(Records supplied)

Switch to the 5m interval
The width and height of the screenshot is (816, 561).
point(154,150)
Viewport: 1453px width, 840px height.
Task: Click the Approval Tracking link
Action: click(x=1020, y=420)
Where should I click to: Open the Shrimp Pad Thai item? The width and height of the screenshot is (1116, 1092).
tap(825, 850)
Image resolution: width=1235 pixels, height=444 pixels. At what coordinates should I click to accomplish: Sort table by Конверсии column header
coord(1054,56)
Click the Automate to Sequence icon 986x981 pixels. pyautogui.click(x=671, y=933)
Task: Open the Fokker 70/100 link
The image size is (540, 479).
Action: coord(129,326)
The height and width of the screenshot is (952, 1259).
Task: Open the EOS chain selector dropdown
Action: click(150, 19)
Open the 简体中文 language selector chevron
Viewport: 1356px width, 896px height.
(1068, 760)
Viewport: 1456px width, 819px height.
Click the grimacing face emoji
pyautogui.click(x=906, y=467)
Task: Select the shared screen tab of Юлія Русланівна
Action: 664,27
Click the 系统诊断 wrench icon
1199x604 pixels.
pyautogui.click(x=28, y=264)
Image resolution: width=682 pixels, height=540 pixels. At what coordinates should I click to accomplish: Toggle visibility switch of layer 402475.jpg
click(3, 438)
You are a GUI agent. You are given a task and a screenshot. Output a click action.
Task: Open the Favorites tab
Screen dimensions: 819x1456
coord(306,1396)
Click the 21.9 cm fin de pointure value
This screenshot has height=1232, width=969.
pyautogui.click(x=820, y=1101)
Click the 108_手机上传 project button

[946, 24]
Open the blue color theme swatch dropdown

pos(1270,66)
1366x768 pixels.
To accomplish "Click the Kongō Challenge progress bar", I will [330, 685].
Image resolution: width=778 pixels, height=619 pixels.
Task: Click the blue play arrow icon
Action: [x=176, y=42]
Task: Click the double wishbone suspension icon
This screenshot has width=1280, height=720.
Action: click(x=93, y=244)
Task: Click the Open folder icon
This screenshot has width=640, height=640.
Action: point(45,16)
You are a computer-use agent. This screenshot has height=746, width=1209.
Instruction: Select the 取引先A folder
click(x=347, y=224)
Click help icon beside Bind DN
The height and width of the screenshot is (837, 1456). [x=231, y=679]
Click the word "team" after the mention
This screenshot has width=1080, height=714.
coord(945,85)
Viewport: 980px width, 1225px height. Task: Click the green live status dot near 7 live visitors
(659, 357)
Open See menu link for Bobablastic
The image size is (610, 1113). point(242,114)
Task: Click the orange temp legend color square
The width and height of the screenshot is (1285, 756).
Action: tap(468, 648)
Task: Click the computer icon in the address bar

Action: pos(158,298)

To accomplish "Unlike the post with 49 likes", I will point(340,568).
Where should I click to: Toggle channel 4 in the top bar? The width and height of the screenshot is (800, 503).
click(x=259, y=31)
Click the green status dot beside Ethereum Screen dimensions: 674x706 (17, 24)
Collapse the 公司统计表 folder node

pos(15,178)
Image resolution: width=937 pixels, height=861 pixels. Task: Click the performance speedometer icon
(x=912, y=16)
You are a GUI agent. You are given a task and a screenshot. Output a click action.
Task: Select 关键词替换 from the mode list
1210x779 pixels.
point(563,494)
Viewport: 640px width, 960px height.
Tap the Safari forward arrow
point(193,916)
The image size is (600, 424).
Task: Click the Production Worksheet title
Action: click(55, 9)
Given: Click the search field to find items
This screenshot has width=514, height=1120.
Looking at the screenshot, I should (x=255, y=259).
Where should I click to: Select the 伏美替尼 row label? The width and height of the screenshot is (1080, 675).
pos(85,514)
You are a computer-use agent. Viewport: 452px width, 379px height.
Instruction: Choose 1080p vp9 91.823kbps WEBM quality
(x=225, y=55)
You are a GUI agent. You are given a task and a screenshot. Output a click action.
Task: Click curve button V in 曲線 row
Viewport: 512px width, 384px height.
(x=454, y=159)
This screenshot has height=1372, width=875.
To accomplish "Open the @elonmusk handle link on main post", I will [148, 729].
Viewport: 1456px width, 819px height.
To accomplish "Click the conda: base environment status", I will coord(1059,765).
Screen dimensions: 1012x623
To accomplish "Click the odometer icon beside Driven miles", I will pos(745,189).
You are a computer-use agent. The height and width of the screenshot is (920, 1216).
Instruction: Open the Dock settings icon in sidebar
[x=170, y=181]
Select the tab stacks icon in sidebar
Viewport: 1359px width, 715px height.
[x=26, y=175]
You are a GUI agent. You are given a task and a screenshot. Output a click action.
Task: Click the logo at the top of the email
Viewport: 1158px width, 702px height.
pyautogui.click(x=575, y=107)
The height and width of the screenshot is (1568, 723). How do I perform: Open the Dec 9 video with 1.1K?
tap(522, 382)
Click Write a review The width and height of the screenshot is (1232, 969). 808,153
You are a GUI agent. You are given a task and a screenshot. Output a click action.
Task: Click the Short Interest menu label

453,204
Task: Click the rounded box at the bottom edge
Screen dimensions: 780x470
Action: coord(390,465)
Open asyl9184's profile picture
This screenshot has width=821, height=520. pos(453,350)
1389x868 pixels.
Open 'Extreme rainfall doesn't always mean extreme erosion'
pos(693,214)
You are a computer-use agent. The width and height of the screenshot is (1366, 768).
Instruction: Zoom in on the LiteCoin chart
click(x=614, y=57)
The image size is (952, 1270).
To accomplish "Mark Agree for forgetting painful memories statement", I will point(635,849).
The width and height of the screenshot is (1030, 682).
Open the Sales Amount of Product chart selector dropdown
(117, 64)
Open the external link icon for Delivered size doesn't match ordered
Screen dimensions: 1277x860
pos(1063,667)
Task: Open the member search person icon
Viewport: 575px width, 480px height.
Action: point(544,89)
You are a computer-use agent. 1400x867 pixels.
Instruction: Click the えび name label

(End Records supplied)

> **Your assignment**: Each record, exactly as written, is to be printed again.

> **Task solution**:
Switch to the 5m interval
The width and height of the screenshot is (816, 561).
point(154,150)
Viewport: 1453px width, 840px height.
Task: Click the Approval Tracking link
Action: click(x=1020, y=420)
Where should I click to: Open the Shrimp Pad Thai item? The width and height of the screenshot is (1116, 1092).
tap(825, 850)
Image resolution: width=1235 pixels, height=444 pixels. At what coordinates should I click to accomplish: Sort table by Конверсии column header
coord(1054,56)
Click the Automate to Sequence icon 986x981 pixels. pyautogui.click(x=671, y=933)
Task: Open the Fokker 70/100 link
The image size is (540, 479).
Action: coord(129,326)
The height and width of the screenshot is (952, 1259).
Task: Open the EOS chain selector dropdown
Action: click(150, 19)
Open the 简体中文 language selector chevron
Viewport: 1356px width, 896px height.
(1068, 760)
Viewport: 1456px width, 819px height.
Click the grimacing face emoji
pyautogui.click(x=906, y=467)
Task: Select the shared screen tab of Юлія Русланівна
Action: 664,27
Click the 系统诊断 wrench icon
1199x604 pixels.
pyautogui.click(x=28, y=264)
Image resolution: width=682 pixels, height=540 pixels. At what coordinates should I click to accomplish: Toggle visibility switch of layer 402475.jpg
click(3, 438)
You are a GUI agent. You are given a task and a screenshot. Output a click action.
Task: Open the Favorites tab
Screen dimensions: 819x1456
coord(306,1396)
Click the 21.9 cm fin de pointure value
This screenshot has height=1232, width=969.
pyautogui.click(x=820, y=1101)
Click the 108_手机上传 project button

[946, 24]
Open the blue color theme swatch dropdown

pos(1270,66)
1366x768 pixels.
To accomplish "Click the Kongō Challenge progress bar", I will [330, 685].
Image resolution: width=778 pixels, height=619 pixels.
Task: Click the blue play arrow icon
Action: [x=176, y=42]
Task: Click the double wishbone suspension icon
This screenshot has width=1280, height=720.
Action: click(x=93, y=244)
Task: Click the Open folder icon
This screenshot has width=640, height=640.
Action: point(45,16)
You are a computer-use agent. This screenshot has height=746, width=1209.
Instruction: Select the 取引先A folder
click(x=347, y=224)
Click help icon beside Bind DN
The height and width of the screenshot is (837, 1456). [x=231, y=679]
Click the word "team" after the mention
This screenshot has width=1080, height=714.
coord(945,85)
Viewport: 980px width, 1225px height. Task: Click the green live status dot near 7 live visitors
(659, 357)
Open See menu link for Bobablastic
The image size is (610, 1113). point(242,114)
Task: Click the orange temp legend color square
The width and height of the screenshot is (1285, 756).
Action: tap(468, 648)
Task: Click the computer icon in the address bar

Action: pos(158,298)

To accomplish "Unlike the post with 49 likes", I will point(340,568).
Where should I click to: Toggle channel 4 in the top bar? The width and height of the screenshot is (800, 503).
click(x=259, y=31)
Click the green status dot beside Ethereum Screen dimensions: 674x706 (17, 24)
Collapse the 公司统计表 folder node

pos(15,178)
Image resolution: width=937 pixels, height=861 pixels. Task: Click the performance speedometer icon
(x=912, y=16)
You are a GUI agent. You are given a task and a screenshot. Output a click action.
Task: Select 关键词替换 from the mode list
1210x779 pixels.
point(563,494)
Viewport: 640px width, 960px height.
Tap the Safari forward arrow
point(193,916)
The image size is (600, 424).
Task: Click the Production Worksheet title
Action: click(55, 9)
Given: Click the search field to find items
This screenshot has width=514, height=1120.
Looking at the screenshot, I should (x=255, y=259).
Where should I click to: Select the 伏美替尼 row label? The width and height of the screenshot is (1080, 675).
pos(85,514)
You are a computer-use agent. Viewport: 452px width, 379px height.
Instruction: Choose 1080p vp9 91.823kbps WEBM quality
(x=225, y=55)
You are a GUI agent. You are given a task and a screenshot. Output a click action.
Task: Click curve button V in 曲線 row
Viewport: 512px width, 384px height.
(x=454, y=159)
This screenshot has height=1372, width=875.
To accomplish "Open the @elonmusk handle link on main post", I will [148, 729].
Viewport: 1456px width, 819px height.
To accomplish "Click the conda: base environment status", I will coord(1059,765).
Screen dimensions: 1012x623
To accomplish "Click the odometer icon beside Driven miles", I will pos(745,189).
You are a computer-use agent. The height and width of the screenshot is (920, 1216).
Instruction: Open the Dock settings icon in sidebar
[x=170, y=181]
Select the tab stacks icon in sidebar
Viewport: 1359px width, 715px height.
[x=26, y=175]
You are a GUI agent. You are given a task and a screenshot. Output a click action.
Task: Click the logo at the top of the email
Viewport: 1158px width, 702px height.
pyautogui.click(x=575, y=107)
The height and width of the screenshot is (1568, 723). How do I perform: Open the Dec 9 video with 1.1K?
tap(522, 382)
Click Write a review The width and height of the screenshot is (1232, 969). 808,153
You are a GUI agent. You are given a task and a screenshot. Output a click action.
Task: Click the Short Interest menu label

453,204
Task: Click the rounded box at the bottom edge
Screen dimensions: 780x470
Action: coord(390,465)
Open asyl9184's profile picture
This screenshot has width=821, height=520. pos(453,350)
1389x868 pixels.
Open 'Extreme rainfall doesn't always mean extreme erosion'
pos(693,214)
You are a computer-use agent. The width and height of the screenshot is (1366, 768).
Instruction: Zoom in on the LiteCoin chart
click(x=614, y=57)
The image size is (952, 1270).
To accomplish "Mark Agree for forgetting painful memories statement", I will point(635,849).
The width and height of the screenshot is (1030, 682).
Open the Sales Amount of Product chart selector dropdown
(117, 64)
Open the external link icon for Delivered size doesn't match ordered
Screen dimensions: 1277x860
pos(1063,667)
Task: Open the member search person icon
Viewport: 575px width, 480px height.
Action: point(544,89)
You are a computer-use agent. 1400x867 pixels.
Instruction: Click the えび name label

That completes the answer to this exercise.